WORK INSTRUCTIONS
Here are some records. Repeat them all exactly.

___

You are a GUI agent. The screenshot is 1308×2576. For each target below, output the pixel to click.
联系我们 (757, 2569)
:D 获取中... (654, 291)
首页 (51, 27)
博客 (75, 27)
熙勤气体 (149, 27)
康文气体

___

SOLVED EXERCISE
You are a GUI agent. The screenshot is 1308×2576. For each target below, output the pixel to click.
联系我们 (757, 2569)
:D 获取中... (654, 291)
首页 (51, 27)
博客 (75, 27)
熙勤气体 (149, 27)
康文气体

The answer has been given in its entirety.